DETAILED DESCRIPTION OF THE INVENTION
[0018] Reference is now made to the Drawings wherein like reference
numerals denote like or similar parts throughout the various
Figures. Although the innovative teachings of the present
application are described with reference to particular embodiments,
it should be understood that the embodiments described herein
provide only a few examples of the many advantageous uses of the
innovative teachings herein. Referring now to FIGS. 1, 2, and 3,
there is illustrated a top view, a side view, and a cross sectional
view, respectively, of an input device 5 according to an exemplary
embodiment of the present invention. The input device 5 can be used
in a mobile phone or any other electronic equipment requiring
support for navigation or control. The input device 5 includes a
substantially circular disk 10 that is constructed of a
non-ferromagnetic material. The circular disk 10 includes a
plurality of ferromagnetic plates 12 attached thereto or
incorporated therein along the periphery of the circular disk 10.
The ferromagnetic plates 12 can be disposed on one side of the
circular disk 10, disposed within the circular disk 10, or
externally protruding from the circular disk 10. The ferromagnetic
plates 12 can be fabricated from any ferromagnetic material, such
as steel. The circular disk 10 is mounted on a printed circuit
board (PCB) 18 or secured to any component within the electronic
device using a support member 22 in such a way as to allow rotation
of the circular disk 10. Generally, the support member 22 is
rotatably coupled to the central axis of the circular disk 10,
i.e., the center of gravity of the disk, to enable balanced
rotation of the circular disk 10.
[0019] The input device 5 includes therein a magnet 14 and a
magnetic sensor 16 (e.g., a hall sensor) disposed on the PCB 18 and
situated adjacent to the periphery of the circular disk 10. The
magnetic sensor 16 has a specified sensitivity axis. The magnetic
sensor 16 outputs a signal when it reaches its hysteresis level.

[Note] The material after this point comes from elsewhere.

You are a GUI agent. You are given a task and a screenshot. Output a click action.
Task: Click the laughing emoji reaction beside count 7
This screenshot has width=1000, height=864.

This implies that when the magnetic field, as described
hereinafter, exceeds a minimum level, the magnetic sensor 16
outputs the signal. The magnet 14 is positioned to attract each
ferromagnetic plate 12 when the plate 12 is within a predetermined
distance from the magnet 14. The magnetic sensor 16 is situated on
the PCB 18 adjacent to the magnet 14 and with its sensitivity axis
oriented parallel to the magnet's 14 north-to-south pole such that,
when the plate 12 passes within a predetermined distance from the
magnetic sensor 16, the magnetic sensor 16 generates a signal that
is provided to a microcontroller (not shown) of the electronic
device. In response to the signal, the microcontroller can, for
example, effectuate a scrolling operation on a display screen of
the electronic device. More specifically, when the plate 12 passes
over the magnet 14/magnetic sensor 16 combination, the magnetic
field between the plate and the magnet 14/magnetic sensor 16
combination becomes concentrated and increases. The air gap between
the magnet 14 and the plate 12, which corresponds to the magnetic
resistance (i.e., reluctance), decreases. In response to the
concentration of the magnetic field, the magnetic sensor 16
generates a detectable signal.
[0020] The circular disk 10 is positioned such that a gap separates
the circular disk 10 and the associated ferromagnetic plate 12 from
the magnet 16 and the magnetic sensor 16. This gap will enable
rotation of the circular disk 10 without contacting the magnet 14
and the magnetic sensor 16. Moreover, when the ferromagnetic plate
12 passes over the magnet 14 and the magnetic sensor 16, the
magnetic field is concentrated across the gap, and there is no need
to have any contact between the plate 12 and the magnet 14 or the
magnetic sensor 16. It should be understood that the gap can be of
any distance that enables the attraction between the magnet 14 and
the plate 12 to provide enough concentration of the magnetic field
to activate the magnetic sensor 16.
[0021] When the ferromagnetic plate 12, magnet 14, and magnetic
sensor 16 form the concentrated magnetic field, the magnetic sensor
16 outputs a signal through the PCB 18 to another component
connected to the PCB 18, such as a microcontroller (not shown). The
microcontroller may control the navigation of a menu and display
the results on a screen, i.e., LCD screen (not shown). However, it
should be understood that the signal produced by the magnetic
sensor 16 can be used in any desired control application.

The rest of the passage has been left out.